**Objective:** Can you copy the entries below word for word, leaving out the pictures?

**Supplied information:**
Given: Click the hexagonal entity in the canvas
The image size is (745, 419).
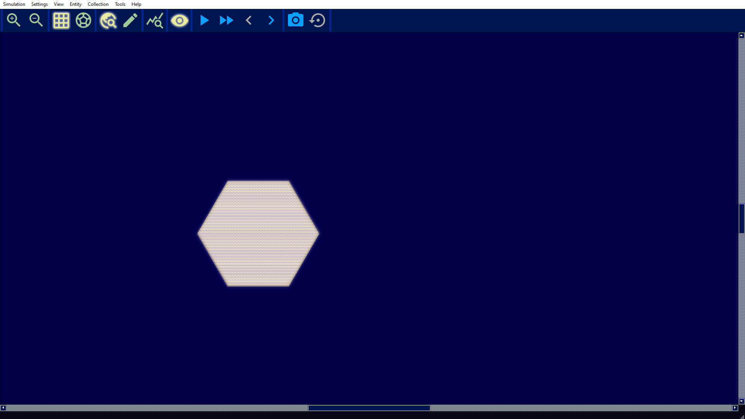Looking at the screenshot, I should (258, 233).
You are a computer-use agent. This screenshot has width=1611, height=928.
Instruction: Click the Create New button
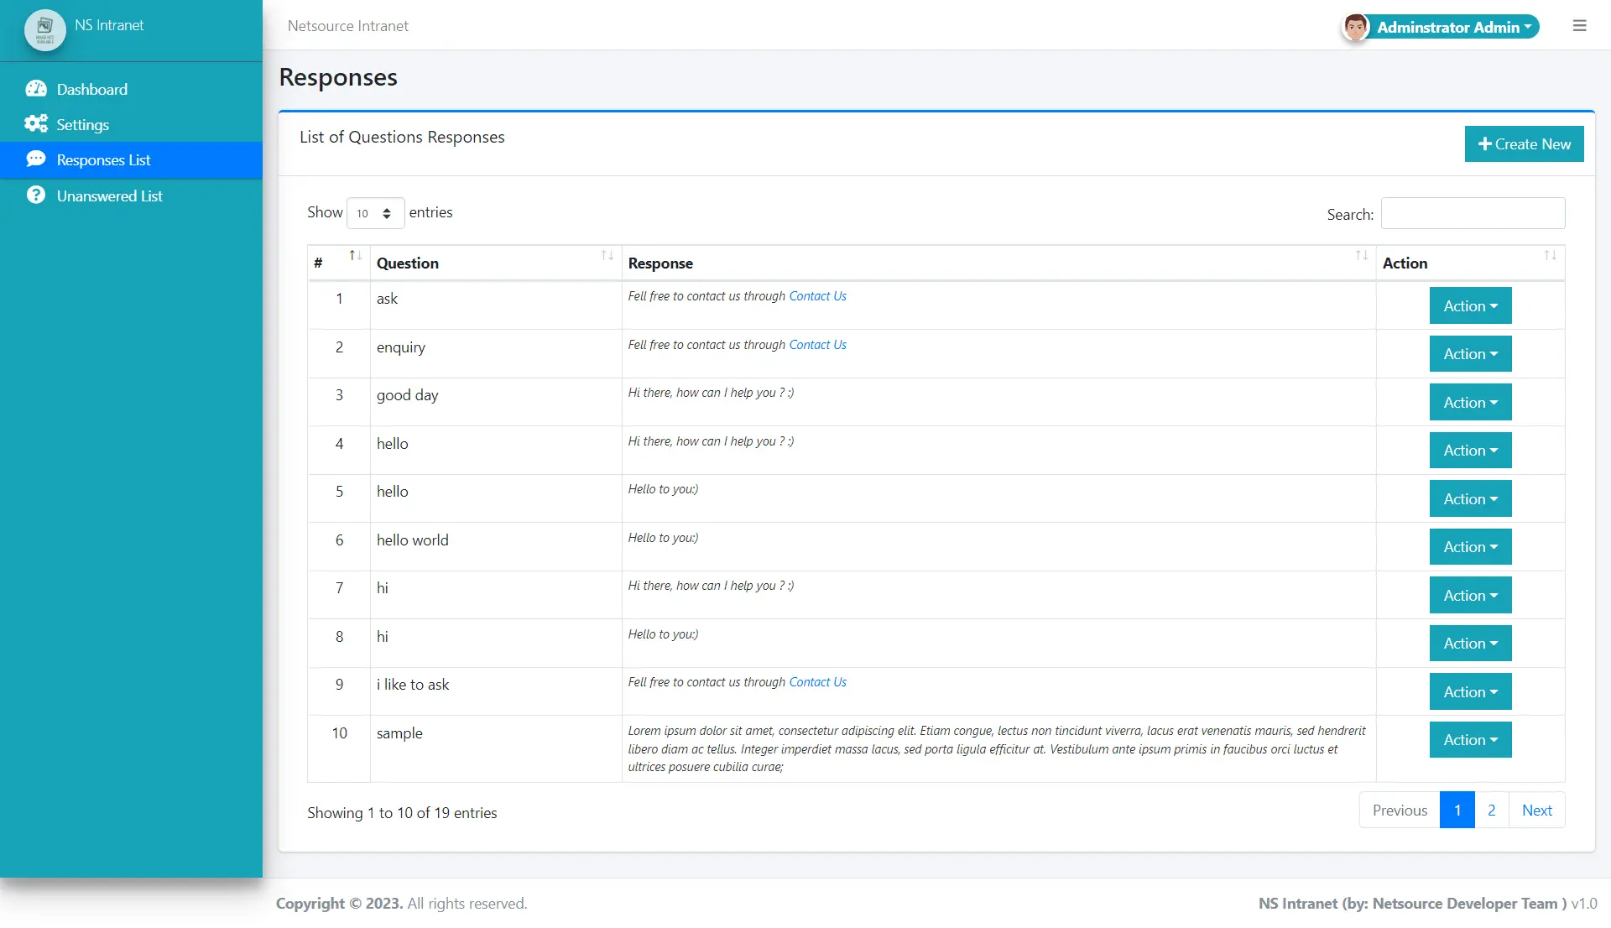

**Solution to this task:**
Given: Click the hexagonal entity in the canvas
The image size is (745, 419).
Looking at the screenshot, I should (258, 233).
You are a computer-use agent. This screenshot has width=1611, height=928.
Instruction: Click the Create New button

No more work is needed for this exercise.